● **EXERCISE DESCRIPTION**: Down to the last character, repeat the data that follows.

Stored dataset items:
-- Opening Marker --

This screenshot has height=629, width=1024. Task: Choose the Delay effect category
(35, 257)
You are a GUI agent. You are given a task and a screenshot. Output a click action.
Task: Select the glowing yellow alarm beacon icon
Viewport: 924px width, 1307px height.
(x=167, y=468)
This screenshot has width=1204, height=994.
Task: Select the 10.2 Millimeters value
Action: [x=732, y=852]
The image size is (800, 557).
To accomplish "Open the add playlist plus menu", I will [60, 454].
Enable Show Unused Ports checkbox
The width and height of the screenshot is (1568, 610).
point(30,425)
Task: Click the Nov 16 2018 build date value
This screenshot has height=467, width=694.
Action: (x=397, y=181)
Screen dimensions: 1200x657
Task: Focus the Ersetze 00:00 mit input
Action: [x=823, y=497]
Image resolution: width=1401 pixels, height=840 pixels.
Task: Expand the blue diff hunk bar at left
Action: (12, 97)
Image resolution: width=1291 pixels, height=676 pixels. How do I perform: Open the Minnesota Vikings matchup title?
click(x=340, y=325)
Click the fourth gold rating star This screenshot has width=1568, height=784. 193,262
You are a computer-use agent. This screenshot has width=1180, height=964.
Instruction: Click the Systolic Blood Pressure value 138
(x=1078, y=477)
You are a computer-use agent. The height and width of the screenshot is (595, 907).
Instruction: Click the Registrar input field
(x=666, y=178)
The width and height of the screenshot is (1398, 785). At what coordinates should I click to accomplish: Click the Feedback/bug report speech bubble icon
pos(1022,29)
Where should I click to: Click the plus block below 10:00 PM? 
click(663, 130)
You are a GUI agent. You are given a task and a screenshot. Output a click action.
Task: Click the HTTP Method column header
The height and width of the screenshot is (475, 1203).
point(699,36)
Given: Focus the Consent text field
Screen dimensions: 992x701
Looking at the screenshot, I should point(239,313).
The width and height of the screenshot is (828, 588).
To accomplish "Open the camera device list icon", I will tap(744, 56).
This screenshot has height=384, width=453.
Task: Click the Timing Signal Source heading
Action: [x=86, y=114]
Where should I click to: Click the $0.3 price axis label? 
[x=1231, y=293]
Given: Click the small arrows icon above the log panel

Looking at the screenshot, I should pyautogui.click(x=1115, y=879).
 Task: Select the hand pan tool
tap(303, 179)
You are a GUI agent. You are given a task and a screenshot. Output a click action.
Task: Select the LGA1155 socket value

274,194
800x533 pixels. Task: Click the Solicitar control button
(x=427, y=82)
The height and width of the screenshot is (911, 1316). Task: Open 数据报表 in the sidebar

-- Closing Marker --

● **TASK RESULT**:
This screenshot has height=629, width=1024. Task: Choose the Delay effect category
(35, 257)
You are a GUI agent. You are given a task and a screenshot. Output a click action.
Task: Select the glowing yellow alarm beacon icon
Viewport: 924px width, 1307px height.
(x=167, y=468)
This screenshot has width=1204, height=994.
Task: Select the 10.2 Millimeters value
Action: [x=732, y=852]
The image size is (800, 557).
To accomplish "Open the add playlist plus menu", I will [60, 454].
Enable Show Unused Ports checkbox
The width and height of the screenshot is (1568, 610).
point(30,425)
Task: Click the Nov 16 2018 build date value
This screenshot has height=467, width=694.
Action: (x=397, y=181)
Screen dimensions: 1200x657
Task: Focus the Ersetze 00:00 mit input
Action: [x=823, y=497]
Image resolution: width=1401 pixels, height=840 pixels.
Task: Expand the blue diff hunk bar at left
Action: (12, 97)
Image resolution: width=1291 pixels, height=676 pixels. How do I perform: Open the Minnesota Vikings matchup title?
click(x=340, y=325)
Click the fourth gold rating star This screenshot has width=1568, height=784. 193,262
You are a computer-use agent. This screenshot has width=1180, height=964.
Instruction: Click the Systolic Blood Pressure value 138
(x=1078, y=477)
You are a computer-use agent. The height and width of the screenshot is (595, 907).
Instruction: Click the Registrar input field
(x=666, y=178)
The width and height of the screenshot is (1398, 785). At what coordinates should I click to accomplish: Click the Feedback/bug report speech bubble icon
pos(1022,29)
Where should I click to: Click the plus block below 10:00 PM? 
click(663, 130)
You are a GUI agent. You are given a task and a screenshot. Output a click action.
Task: Click the HTTP Method column header
The height and width of the screenshot is (475, 1203).
point(699,36)
Given: Focus the Consent text field
Screen dimensions: 992x701
Looking at the screenshot, I should point(239,313).
The width and height of the screenshot is (828, 588).
To accomplish "Open the camera device list icon", I will tap(744, 56).
This screenshot has height=384, width=453.
Task: Click the Timing Signal Source heading
Action: [x=86, y=114]
Where should I click to: Click the $0.3 price axis label? 
[x=1231, y=293]
Given: Click the small arrows icon above the log panel

Looking at the screenshot, I should pyautogui.click(x=1115, y=879).
 Task: Select the hand pan tool
tap(303, 179)
You are a GUI agent. You are given a task and a screenshot. Output a click action.
Task: Select the LGA1155 socket value

274,194
800x533 pixels. Task: Click the Solicitar control button
(x=427, y=82)
The height and width of the screenshot is (911, 1316). Task: Open 数据报表 in the sidebar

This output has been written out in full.